__PASSAGE GIVEN__:
== == ==

Through observational analyses, Kristovich (1993) and Kristovich et al. (1999) have shown that many of the quantitative criteria for roll development do not hold for the lake-effect environment. For example, rolls can exist over the Great Lakes despite large sensible heat flux values and correspondingly larger values of zi/L than expected for roll convection. Other theories have described the importance of inflection point instability, directional wind shear, and wind speed shear throughout the entire boundary layer, as discussed in Kristovich et al. (1999). However, results from the simulations show that strong low-level winds and wind speed shear, especially close to the lake surface, are potentially important parameters in determining if rolls will form in a highly convective boundary layer. To explore this possibility along with potential effects of other variables, several sensitivity studies were conducted.

6. Sensitivity studies

Since results given in the previous section suggested that low-level wind speed shear was important in generating a roll-like pattern, sensitivity studies were conducted to assess how variations in the wind profile may result in different patterns of convection. Simulations were also made using modifications in the thermodynamic profile. One last run studied the effects of “turning off” latent heating in a case where rolls were produced.

a. Sensitivity to wind directional shear variation

A sensitivity study was conducted to determine the effect that changes in the wind direction profile had on the observed convective pattern. In the near-postfrontal run, winds were nearly due west at the surface and varied between about 265° and 290° to 150 m above the lake. At 150 m the winds were from 285° and gradually returned to 265°–270° at the top of the boundary layer (Fig. 3b). Somewhat smaller wind direction variations about the mean of about 294° occurred in the overlake sounding (Fig. 5b). For sensitivity run 1, the same temperature, dewpoint, and wind speed sounding was used as in the overlake run, but the wind direction profile was altered to eliminate any initial directional shear within the boundary layer. In sensitivity run 1, wind directions were held constant at 270° all the way through the boundary layer, and therefore no turning was present. All other input was kept constant so that any changes in the convective pattern would be a function of the changes in directional shear.

== == ==

__DATA EXTRACT__:
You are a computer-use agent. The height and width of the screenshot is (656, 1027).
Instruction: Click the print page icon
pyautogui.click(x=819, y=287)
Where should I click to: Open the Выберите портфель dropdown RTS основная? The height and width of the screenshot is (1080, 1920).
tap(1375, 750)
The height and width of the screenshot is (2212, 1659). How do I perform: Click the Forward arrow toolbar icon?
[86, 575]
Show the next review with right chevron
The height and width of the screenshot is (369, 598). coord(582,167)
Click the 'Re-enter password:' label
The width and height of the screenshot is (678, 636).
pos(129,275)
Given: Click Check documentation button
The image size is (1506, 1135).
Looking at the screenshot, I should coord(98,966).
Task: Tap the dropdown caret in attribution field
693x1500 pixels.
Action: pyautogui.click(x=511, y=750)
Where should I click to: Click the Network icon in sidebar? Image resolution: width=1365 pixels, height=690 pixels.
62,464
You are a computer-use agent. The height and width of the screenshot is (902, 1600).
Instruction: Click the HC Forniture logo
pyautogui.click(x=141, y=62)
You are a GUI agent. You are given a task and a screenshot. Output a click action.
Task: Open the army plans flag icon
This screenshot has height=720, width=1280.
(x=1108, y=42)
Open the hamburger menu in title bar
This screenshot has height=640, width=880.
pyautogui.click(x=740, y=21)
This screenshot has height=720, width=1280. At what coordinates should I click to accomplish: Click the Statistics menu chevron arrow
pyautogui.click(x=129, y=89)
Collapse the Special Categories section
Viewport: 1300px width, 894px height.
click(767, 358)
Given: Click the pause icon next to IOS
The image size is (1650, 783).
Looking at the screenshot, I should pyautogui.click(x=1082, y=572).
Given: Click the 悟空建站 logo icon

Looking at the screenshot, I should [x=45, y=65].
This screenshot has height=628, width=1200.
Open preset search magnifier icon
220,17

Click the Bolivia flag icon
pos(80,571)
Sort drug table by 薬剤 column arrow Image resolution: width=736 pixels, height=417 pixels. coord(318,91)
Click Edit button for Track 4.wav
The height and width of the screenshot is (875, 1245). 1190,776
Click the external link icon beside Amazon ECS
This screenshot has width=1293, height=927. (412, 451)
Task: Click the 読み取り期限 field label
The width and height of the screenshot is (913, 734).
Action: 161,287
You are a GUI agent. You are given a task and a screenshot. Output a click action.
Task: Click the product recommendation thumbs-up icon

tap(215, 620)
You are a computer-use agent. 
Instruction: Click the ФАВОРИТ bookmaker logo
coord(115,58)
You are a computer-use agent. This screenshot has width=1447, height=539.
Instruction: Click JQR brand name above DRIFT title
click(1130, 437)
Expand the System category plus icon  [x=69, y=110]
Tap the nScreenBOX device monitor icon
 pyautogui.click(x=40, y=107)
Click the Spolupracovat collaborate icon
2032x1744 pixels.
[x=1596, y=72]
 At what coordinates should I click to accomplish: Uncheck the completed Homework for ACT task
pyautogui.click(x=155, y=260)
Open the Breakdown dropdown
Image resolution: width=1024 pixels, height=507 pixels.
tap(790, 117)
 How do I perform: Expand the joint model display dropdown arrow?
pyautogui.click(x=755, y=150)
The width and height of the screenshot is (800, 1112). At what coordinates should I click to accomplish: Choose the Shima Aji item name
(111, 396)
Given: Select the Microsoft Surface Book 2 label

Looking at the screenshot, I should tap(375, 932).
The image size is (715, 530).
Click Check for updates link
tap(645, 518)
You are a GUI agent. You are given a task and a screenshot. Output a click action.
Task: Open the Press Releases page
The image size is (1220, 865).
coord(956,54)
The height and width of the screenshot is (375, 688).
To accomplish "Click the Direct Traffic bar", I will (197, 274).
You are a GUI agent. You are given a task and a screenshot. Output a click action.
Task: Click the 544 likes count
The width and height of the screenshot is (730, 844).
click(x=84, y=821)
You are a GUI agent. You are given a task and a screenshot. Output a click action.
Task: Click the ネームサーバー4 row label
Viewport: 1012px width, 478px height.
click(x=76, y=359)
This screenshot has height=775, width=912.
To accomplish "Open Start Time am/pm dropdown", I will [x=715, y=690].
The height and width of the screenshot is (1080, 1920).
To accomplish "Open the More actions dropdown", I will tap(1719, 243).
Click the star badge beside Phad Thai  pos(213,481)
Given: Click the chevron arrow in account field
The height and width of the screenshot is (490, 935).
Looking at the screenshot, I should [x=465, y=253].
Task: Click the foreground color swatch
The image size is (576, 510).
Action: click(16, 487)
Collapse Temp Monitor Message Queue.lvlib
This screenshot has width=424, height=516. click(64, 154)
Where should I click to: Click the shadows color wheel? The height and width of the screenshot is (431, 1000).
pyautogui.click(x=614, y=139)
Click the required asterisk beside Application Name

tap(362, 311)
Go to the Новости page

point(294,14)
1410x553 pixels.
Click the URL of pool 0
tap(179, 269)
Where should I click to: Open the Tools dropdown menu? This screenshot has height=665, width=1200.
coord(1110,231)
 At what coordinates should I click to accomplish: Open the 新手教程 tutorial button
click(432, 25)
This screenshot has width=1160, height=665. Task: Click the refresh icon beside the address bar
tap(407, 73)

== == ==

__WHAT IS NEEDED__:
Continue the text on lake-effect roll convection from the point where it stops. The records have no connection to the text on lake-effect roll convection.

__OUTPUT FOR THIS EXERCISE__:
A comparison between the simulated reflectivity for the overlake case and sensitivity run 1 is shown in Fig. 6. The convective pattern, consisting of linear features, rolls, with localized spots of enhanced reflectivity, is similar for the cases, except for changes to the alignment of the rolls. The linear features in the overlake case are aligned from west-northwest to east-southeast, reflective of the west-northwest wind directions seen in the lower boundary layer for this case. However, in sensitivity run 1, the rolls are aligned nearly west to east, especially in the center of the domain, parallel to the 270° wind direction.

The results of sensitivity run 1 show that the organization of convection was not affected by wind directional shear, as the same general pattern was obtained with both the near-postfrontal and sensitivity cases. This is in agreement with the observations and model results of Weckwerth et al. (1997), and observations in Kristovich et al. (1999) that wind directional shear is not an important consideration in determining the type of convection, but does influence the alignment.

b. Sensitivity to wind speed shear variations

As shown from the primary simulations in section 5, increases in the low-level boundary layer winds and wind speed shear were correlated with roll convection, supporting the claims made in Kristovich (1993), Weckwerth et al. (1997), and Kristovich et al. (1999). To further confirm the importance of this parameter, sensitivity run 2 was conducted in which wind speeds were lowered relative to the near-postfrontal case. The overlake sounding run represents a case with greatly increased low-level shear and wind speed.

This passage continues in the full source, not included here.